Authors
R CS Edgar1; L Sesma Sanz3; K Sugawara2; M Garcia4; E Byford2; A Langlands3; B Laleu4; M CS Lee1; 1 Biological Chemistry and Drug Discovery, School of Life Sciences, University of Dundee, UK; 2 LPIXEL Inc., Tokyo, Japan; 3 National Phenotypic Screening Centre, University of Dundee, UK; 4 Medicines for Malaria Venture, SwitzerlandDiscussion
As drug resistance continues to emerge against Plasmodium falciparum, the most lethal causative agent of human malaria, so does the need to discover new chemical matter with potent antimalarial activity. High-throughput killing assays allow for identification of active compounds against the parasite but do not provide any information as to their mode(s) of action (MoA), and whether these are potentially novel. The 48-hour lifecycle of P. falciparum within red blood cells follows distinct morphological changes and growth stages that are highly distinctive and are often disrupted under drug treatments.
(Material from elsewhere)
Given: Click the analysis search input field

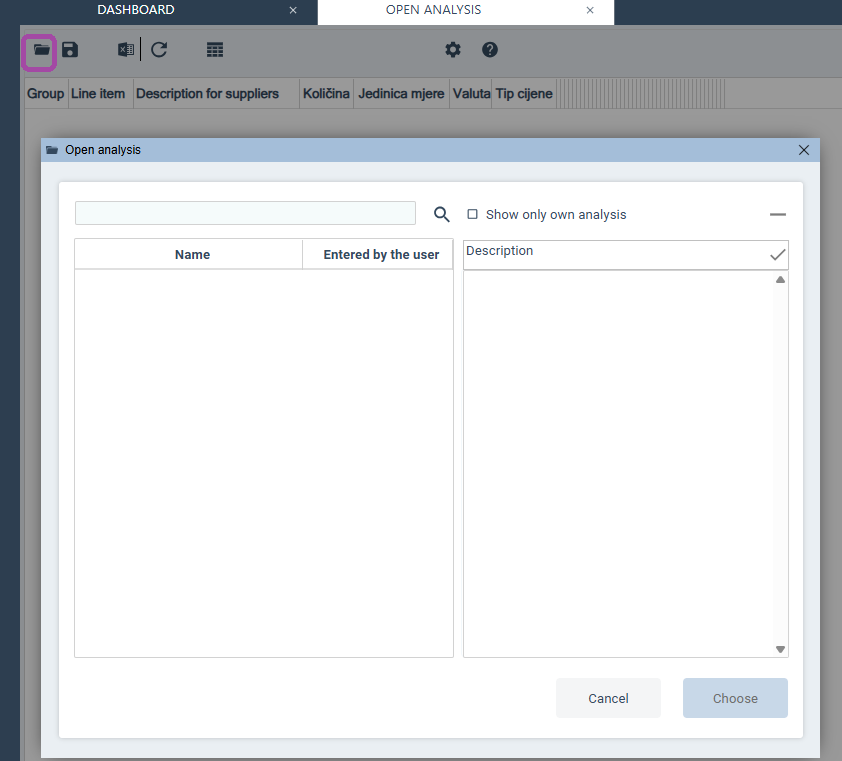Looking at the screenshot, I should pos(245,213).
To leverage these changes, we are developing a high-throughput cell painting assay that will utilise machine learning algorithms to classify novel compounds based on their MoA via assessment of morphological changes of compound-treated cells. Cell painting assays use data from hundreds of features derived from a panel of fluorescent reporters that map to different organelles or sub-cellular structures. Here we have generated a green fluorescent protein-expressing parasite line that, with an additional four complimentary fluorescent dyes, constitute our cell painting panel. Assay development and optimisation to determine treatment and parasite-stage timing, cell density and plate stability have also been performed using our Operetta high-content imager. Overall, we hope to develop a cell painting assay that can be used in the primary stages of the drug discovery pipeline to inform on novel MoA of antimalarial compounds in early screening.